### Materials provided
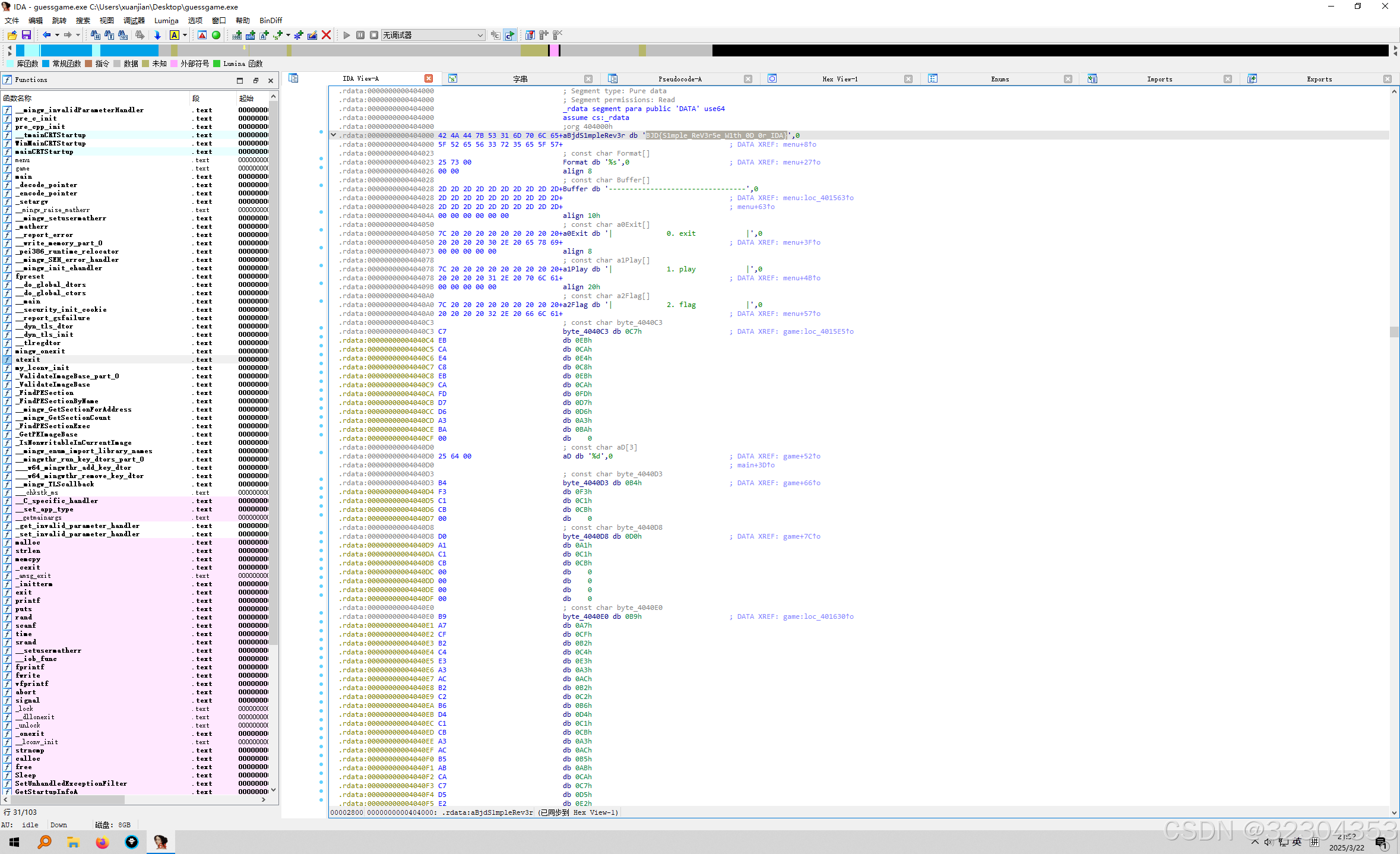Open the 无调试器 debugger dropdown
The image size is (1400, 854).
tap(480, 35)
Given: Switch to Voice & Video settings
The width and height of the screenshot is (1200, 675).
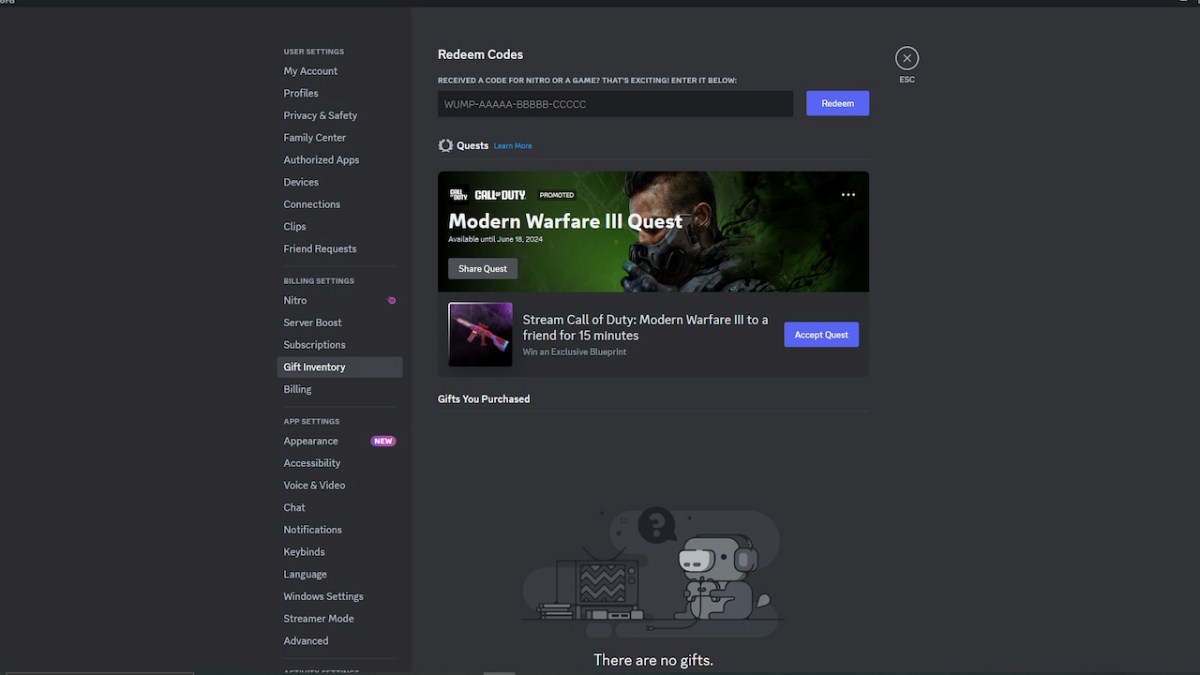Looking at the screenshot, I should coord(314,485).
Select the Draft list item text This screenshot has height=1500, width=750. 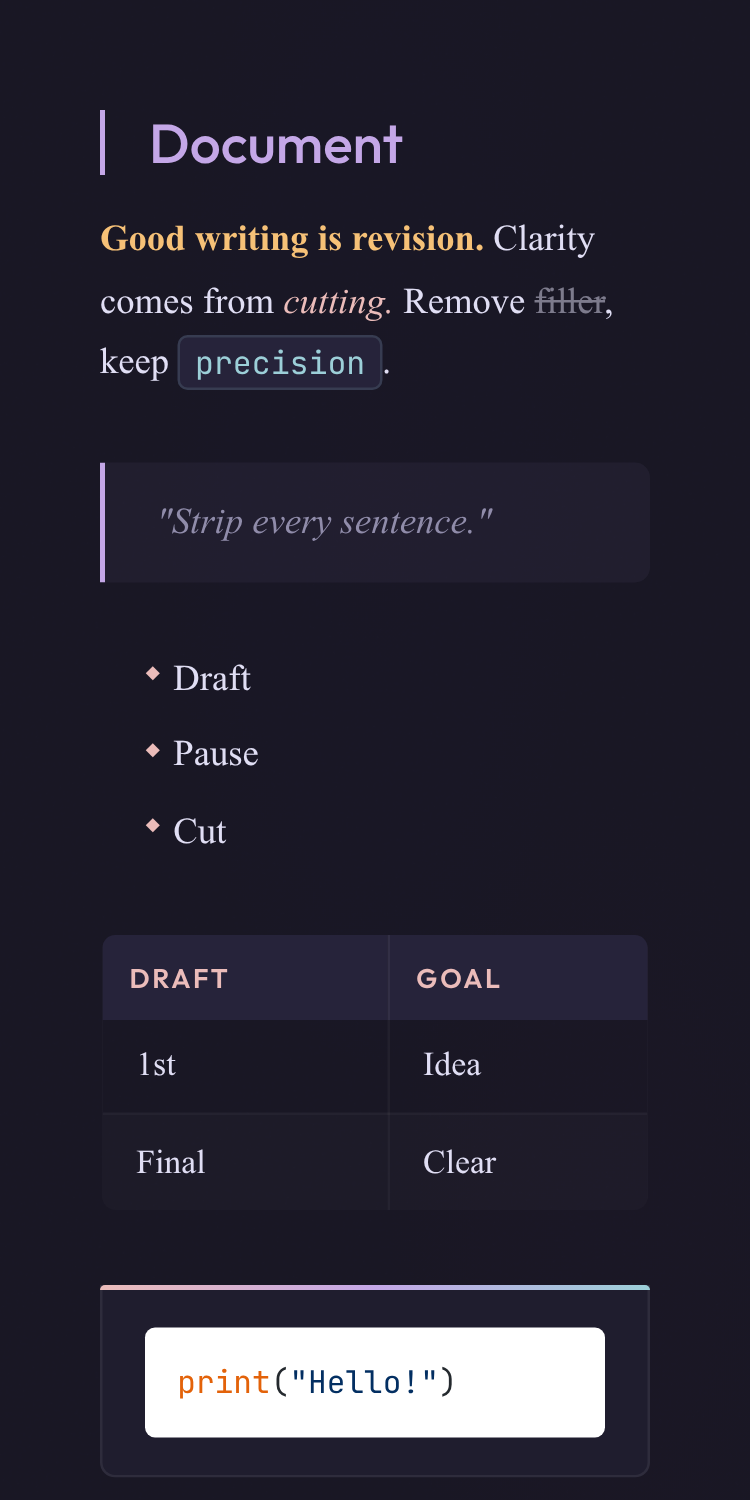pyautogui.click(x=212, y=679)
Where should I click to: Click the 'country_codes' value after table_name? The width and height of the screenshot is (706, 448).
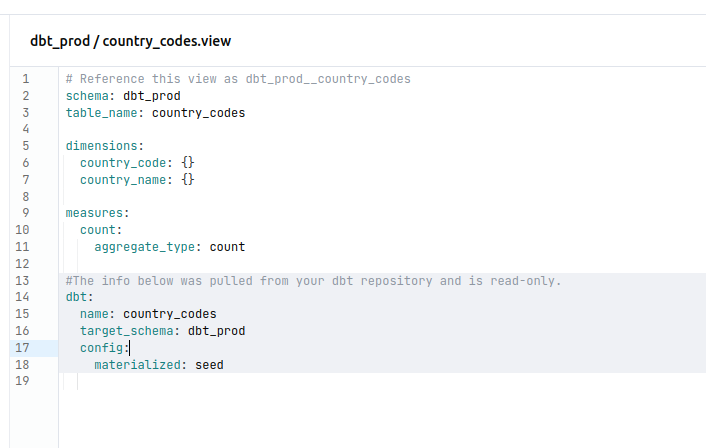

### Instruction
Write out again everything from the start of the records down to and including the line that contains "Looking at the". Leave the pictures out.

### Solved problem
Open the 无调试器 debugger dropdown
The image size is (1400, 854).
tap(480, 35)
Given: Switch to Voice & Video settings
The width and height of the screenshot is (1200, 675).
Looking at the screenshot, I should coord(314,485).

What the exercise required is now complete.